══ Data for the task ══
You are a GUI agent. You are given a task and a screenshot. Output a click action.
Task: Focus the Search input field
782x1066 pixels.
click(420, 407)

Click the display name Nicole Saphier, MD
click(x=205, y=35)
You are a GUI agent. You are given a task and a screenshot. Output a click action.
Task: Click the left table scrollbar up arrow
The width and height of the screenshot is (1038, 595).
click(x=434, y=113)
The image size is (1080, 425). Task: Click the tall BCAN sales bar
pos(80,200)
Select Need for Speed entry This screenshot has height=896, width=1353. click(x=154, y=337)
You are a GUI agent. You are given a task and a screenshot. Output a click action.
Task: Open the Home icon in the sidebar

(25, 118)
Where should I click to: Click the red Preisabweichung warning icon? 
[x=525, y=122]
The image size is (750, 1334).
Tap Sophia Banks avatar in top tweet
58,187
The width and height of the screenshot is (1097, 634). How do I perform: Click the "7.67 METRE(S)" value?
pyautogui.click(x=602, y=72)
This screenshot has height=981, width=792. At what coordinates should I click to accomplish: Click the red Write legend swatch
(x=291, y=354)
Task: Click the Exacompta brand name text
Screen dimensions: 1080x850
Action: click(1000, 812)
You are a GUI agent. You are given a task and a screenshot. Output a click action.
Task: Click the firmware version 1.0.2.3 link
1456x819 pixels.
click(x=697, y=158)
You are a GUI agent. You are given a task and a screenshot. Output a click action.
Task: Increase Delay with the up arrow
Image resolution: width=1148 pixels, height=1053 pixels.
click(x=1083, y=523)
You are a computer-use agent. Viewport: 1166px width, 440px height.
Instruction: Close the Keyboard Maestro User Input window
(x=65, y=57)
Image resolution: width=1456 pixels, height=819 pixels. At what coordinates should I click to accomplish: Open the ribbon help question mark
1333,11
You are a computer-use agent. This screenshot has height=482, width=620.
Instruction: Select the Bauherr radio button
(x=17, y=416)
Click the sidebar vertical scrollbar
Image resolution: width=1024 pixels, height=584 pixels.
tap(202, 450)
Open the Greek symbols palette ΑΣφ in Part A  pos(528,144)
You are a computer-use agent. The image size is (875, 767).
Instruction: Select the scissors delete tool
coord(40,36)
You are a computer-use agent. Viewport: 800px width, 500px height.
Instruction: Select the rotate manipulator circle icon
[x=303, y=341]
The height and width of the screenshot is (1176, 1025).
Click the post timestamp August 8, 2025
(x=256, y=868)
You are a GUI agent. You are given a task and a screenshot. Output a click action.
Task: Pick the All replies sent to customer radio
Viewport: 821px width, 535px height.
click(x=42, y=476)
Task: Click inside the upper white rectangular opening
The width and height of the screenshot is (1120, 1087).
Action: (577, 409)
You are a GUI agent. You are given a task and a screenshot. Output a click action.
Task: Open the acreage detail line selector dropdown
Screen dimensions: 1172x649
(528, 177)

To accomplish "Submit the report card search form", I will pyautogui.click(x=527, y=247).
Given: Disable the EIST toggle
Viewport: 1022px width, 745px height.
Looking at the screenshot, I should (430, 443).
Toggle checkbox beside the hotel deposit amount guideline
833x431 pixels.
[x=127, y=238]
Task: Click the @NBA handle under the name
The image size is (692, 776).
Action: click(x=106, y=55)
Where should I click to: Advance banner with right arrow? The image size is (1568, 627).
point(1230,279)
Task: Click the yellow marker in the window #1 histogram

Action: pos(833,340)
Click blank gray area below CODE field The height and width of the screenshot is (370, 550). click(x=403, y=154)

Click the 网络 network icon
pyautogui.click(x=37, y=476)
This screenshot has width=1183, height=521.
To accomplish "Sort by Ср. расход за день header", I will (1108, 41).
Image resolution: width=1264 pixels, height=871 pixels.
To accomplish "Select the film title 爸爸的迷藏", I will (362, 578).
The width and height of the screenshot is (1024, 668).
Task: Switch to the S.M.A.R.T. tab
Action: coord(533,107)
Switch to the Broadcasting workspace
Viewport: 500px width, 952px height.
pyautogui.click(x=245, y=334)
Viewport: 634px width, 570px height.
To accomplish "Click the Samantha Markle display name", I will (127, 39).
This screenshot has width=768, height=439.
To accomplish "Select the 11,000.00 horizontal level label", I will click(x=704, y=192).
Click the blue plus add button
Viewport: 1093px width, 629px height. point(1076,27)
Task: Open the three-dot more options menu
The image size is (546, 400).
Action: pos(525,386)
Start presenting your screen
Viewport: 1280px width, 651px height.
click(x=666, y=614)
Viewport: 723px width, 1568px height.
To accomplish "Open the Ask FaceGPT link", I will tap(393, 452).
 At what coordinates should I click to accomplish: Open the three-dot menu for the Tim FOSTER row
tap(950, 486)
═══
= Task to complete =
Return each line of the rows above that contains the string "button". Case counts.

= The solution =
Instruction: Select the Bauherr radio button
Click the blue plus add button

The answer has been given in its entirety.